Nyaris saja aku mengumpat kesal begitu seseorang menabrakkan tubuhnya padaku, hingga mengacaukan semua imajinasiku tentang Rose. Kepala gadis itu yang semula tertunduk saat mengucapkan kalimat tersebut disela tangisnya pun mengangkat wajahnya dan menatapku kaget, tak jauh berbeda dengan diriku. 

Gadis yang sejak tadi mengusik pikiranku, kini tengah menangis tepat di hadapanku. Astaga, siapa yang membuatnya seperti ini?

"Maaf, aku tak sengaja menabrakmu. A-Aku-"

Belum sempat ia menyelesaikan kalimatnya, tubuhku yang sejak lama selalu menahan diri untuk menyentuhnya itu pun akhirnya tergerak. Ku dekap erat tubuhnya itu sambil menghirup aroma tubuhnya yang selalu membuatku candu. Ia masih bergetar hebat dalam pelukanku. 

Beberapa kali aku melihatnya menangis, tapi aku tak pernah melihatnya menangis separah hari ini. Dan menurutku ini sungguh sangat keterlaluan. Aku tak akan membiarkan dan memaafkan orang yang sudah membuatnya menangis seperti ini. 

Cukup lama aku memeluknya, perlahan tangisan itu mereda.
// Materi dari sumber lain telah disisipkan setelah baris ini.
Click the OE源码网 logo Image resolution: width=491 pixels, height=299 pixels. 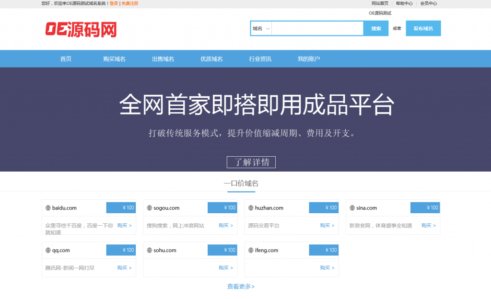82,30
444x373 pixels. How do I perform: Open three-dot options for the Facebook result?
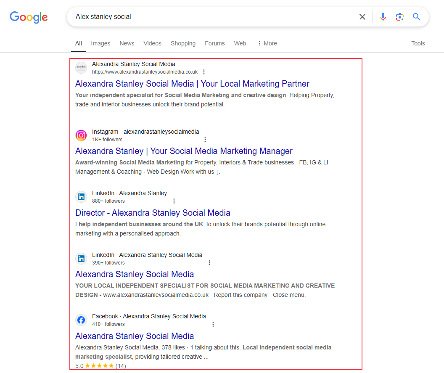tap(213, 324)
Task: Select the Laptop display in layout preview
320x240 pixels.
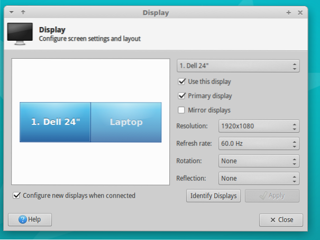Action: 126,122
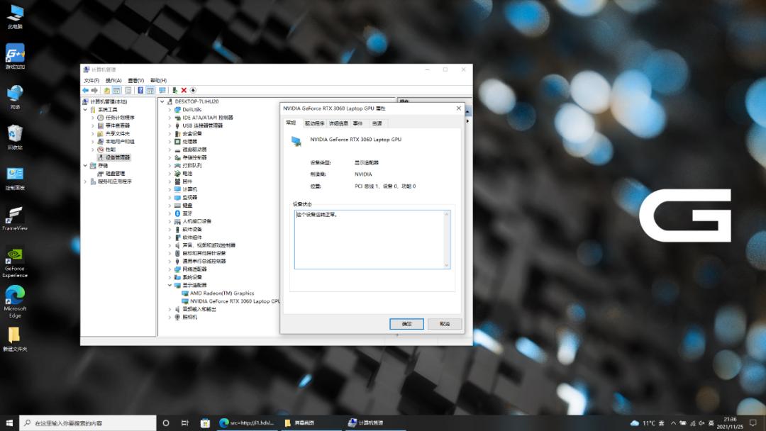Click the blue help icon in toolbar
Image resolution: width=766 pixels, height=431 pixels.
(140, 90)
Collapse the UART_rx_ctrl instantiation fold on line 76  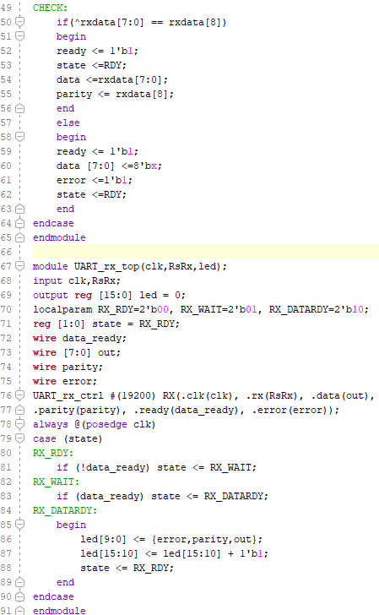(x=19, y=395)
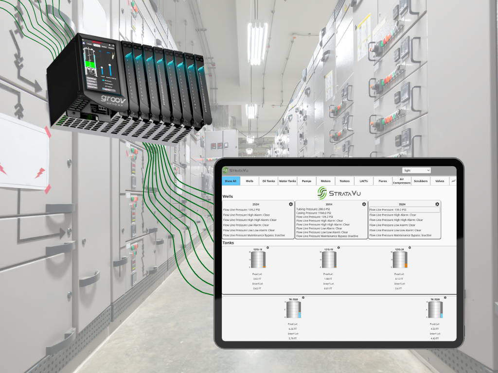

Aku pun melepas pelukanku dan menatap wajahnya yang masih saja dibanjiri air mata. Buru-buru ia menghapus seluruh jejak air mata yang sejak tadi membasahi wajahnya. Ku tarik kedua tangannya itu, lalu ku genggam erat, karena ku tau kalau saat ini ia sangatlah membutuhkan seseorang untuk menenangkannya. 

"Aku.... putus dengan Harry."

Wow, I'm not surprise. Aku sudah mengira kalau ia menangis karena si keriting tak tau diri itu. Aku berusaha sekuat tenaga untuk tak melompat senang apalagi tersenyum senang karena mendengar pernyataannya itu. Jadi, aku hanya menautkan kedua alisku dan berusaha untuk menunjukkan wajah terkejutku. 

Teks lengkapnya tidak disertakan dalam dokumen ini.